Weir Philip, Donaldson David, McMullin Mary Frances, Crawford Lisa
Department of Haematology, Belfast City Hospital, Belfast BT9 7AB, UK.
Patrick G Johnston Centre for Cancer Research, Queen's University Belfast, Belfast BT9 7AE, UK.
Cancers (Basel). 2023 Mar 9;15(6):1682. doi: 10.3390/cancers15061682.

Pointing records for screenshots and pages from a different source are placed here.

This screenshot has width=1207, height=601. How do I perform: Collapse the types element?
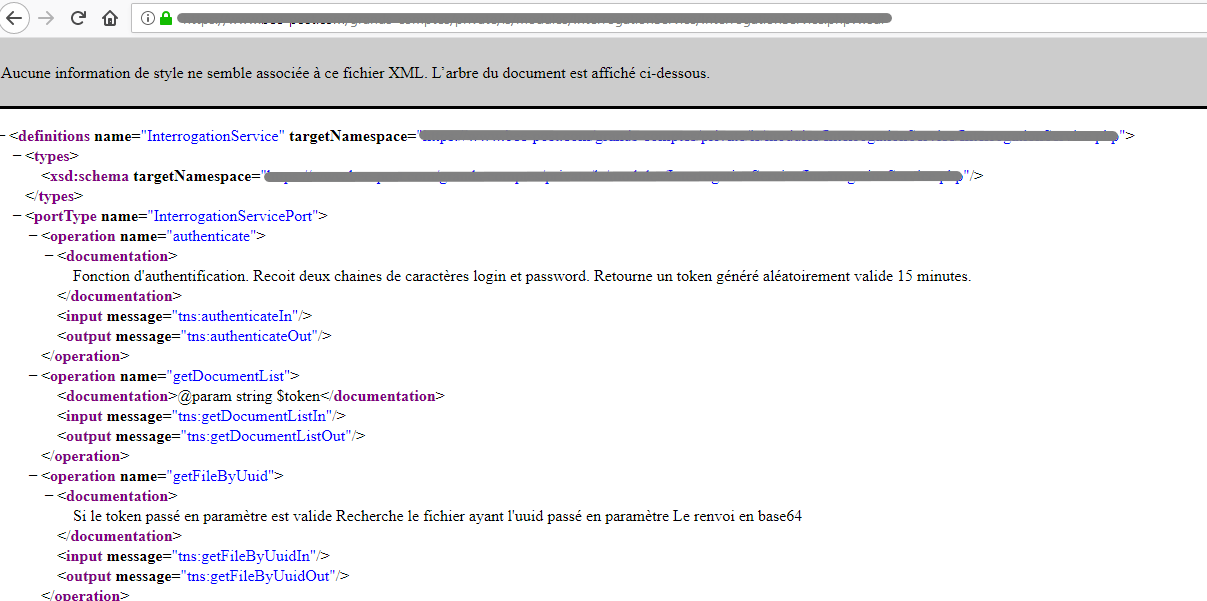(x=19, y=156)
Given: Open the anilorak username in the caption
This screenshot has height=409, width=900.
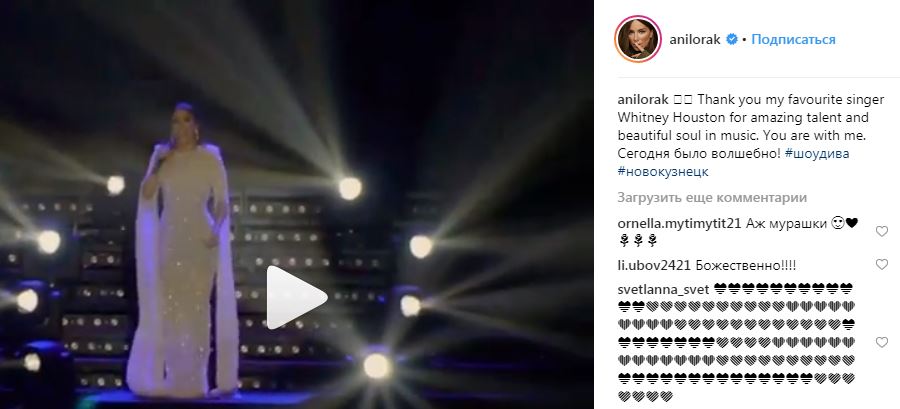Looking at the screenshot, I should [x=643, y=100].
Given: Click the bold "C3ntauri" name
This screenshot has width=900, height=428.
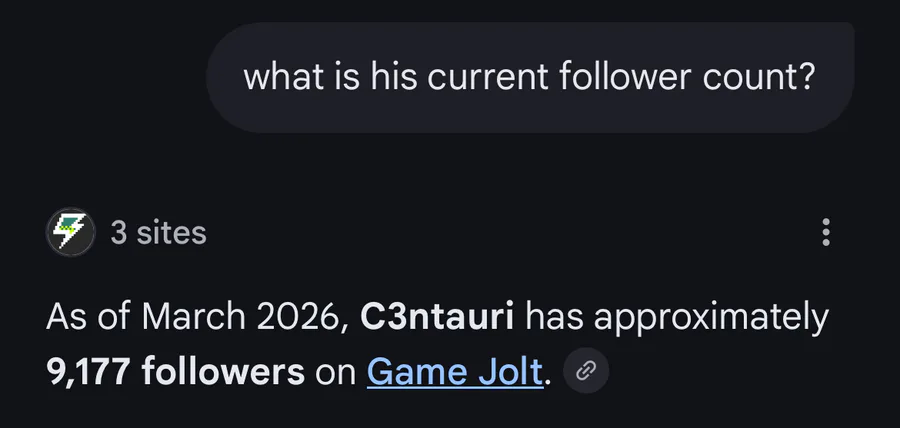Looking at the screenshot, I should pyautogui.click(x=437, y=317).
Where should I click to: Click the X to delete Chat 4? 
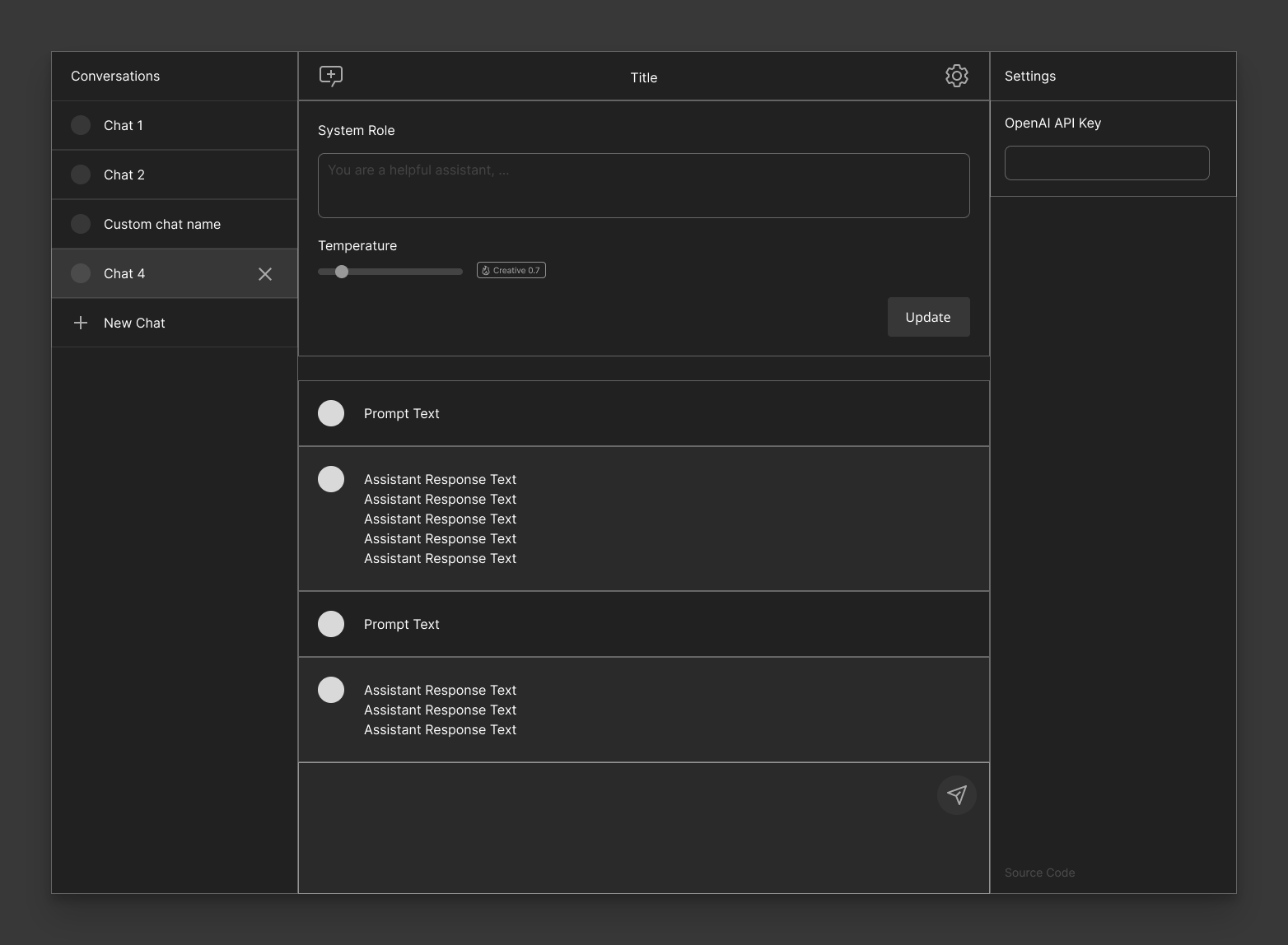pos(264,273)
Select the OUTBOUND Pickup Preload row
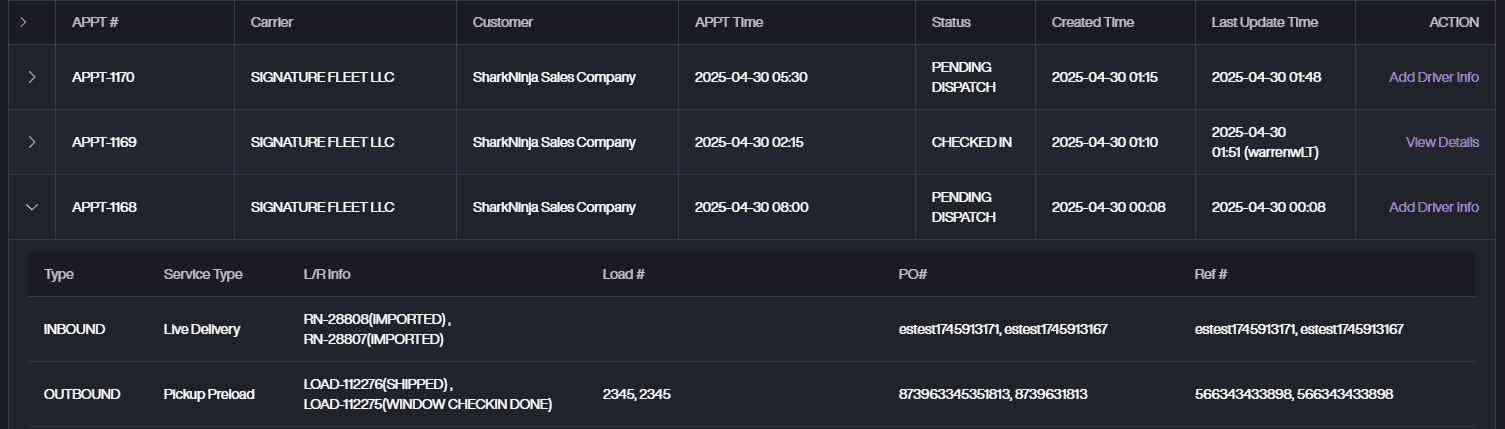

Despite significant improvements in treatment strategies over the past couple of decades, multiple myeloma (MM) remains an incurable disease due to the development of drug resistance. Metabolic reprogramming is a key feature of cancer cells, including MM, and acts to fuel increased proliferation, create a permissive tumour microenvironment, and promote drug resistance. This review presents an overview of the key metabolic adaptations that occur in MM pathogenesis and in the development of resistance to proteasome inhibitors, the backbone of current MM therapy, and considers the potential for therapeutic targeting of key metabolic pathways to improve outcomes.
尽管在过去几十年中治疗策略有了显著改进,但由于耐药性的产生,多发性骨髓瘤(MM)仍然是一种无法治愈的疾病。代谢重编程是癌细胞(包括MM细胞)的一个关键特征,它有助于促进细胞增殖增加、营造有利的肿瘤微环境并促进耐药性。本文综述了MM发病机制以及对蛋白酶体抑制剂(当前MM治疗的主要药物)产生耐药性过程中发生的关键代谢适应性变化,并探讨了靶向关键代谢途径进行治疗以改善治疗效果的潜力。